最高の筆といわれるものを、高校生のときに先生に見せていただいた。初田寿先生。それは私が受験生のとき 素描の現役の受験のテーマが「ガジュマル」という木がたった1本。絵の具による着彩だった。その木の絵で落ちた。そして今でも京都芸術大学の学生食堂にある。なんとなく消化に悪い木[E:eye]

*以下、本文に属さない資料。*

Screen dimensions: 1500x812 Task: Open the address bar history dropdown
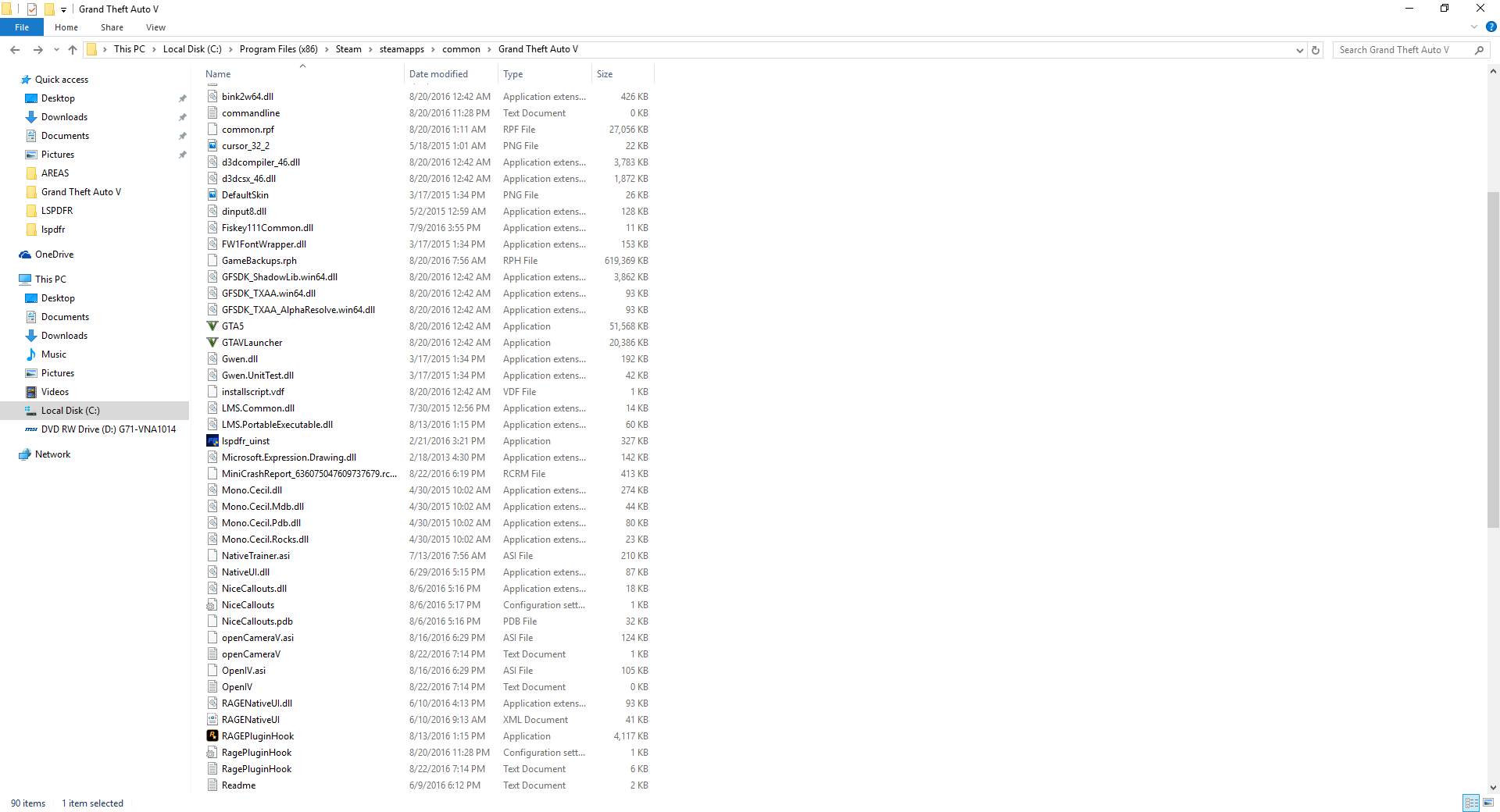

筆について高校生のときに考えたことがあり、それ以降自分なりに深めてみた。
弘法 筆を選ばず
という話はどうでしょう。
技術を磨くことによってより高い理想の表現を求める。筆がよいと、予想以上の自分の手をはなれた高い理想のもとに連れて行ってくれる。筆が作品を仕上げるというのかな。そういう経験をしたことがある。絵の具だって同じ。やはりキレイな色はまぜてもできない。もとから違う。日本画の絵でも、色によってこれは、高級な絵の具を使った絵だな。とか、そういう目でみると、絵の具がいかにキレイでもその絵の価値とはまた少し違う。
それは、楽器も同じことではないかと思います。
それゆえに・・弘法はかなり筆にこだわった方だったと、おもわれます。
最近では100円でなにもかもそろいます。たてぶえも、キャンバスも、ふでも、絵の具も。私たちが芸術で勉強してきたこと。そして、子どもたちに伝えていきたいこと。
大量生産 大量消費 筆であれば、なんでもいいのか。
それは違います。
心を育てる、高きを目指す、まっすぐな気持ちで。それこそがまさに勉強しあって高めることです。技術を高めるためには 練習 努力 道具 もちろん大事なのですが、それだけではない人間を育てるということが本当に伝えたいことです。
主題「まほうの筆」にはそんな想いをこめました。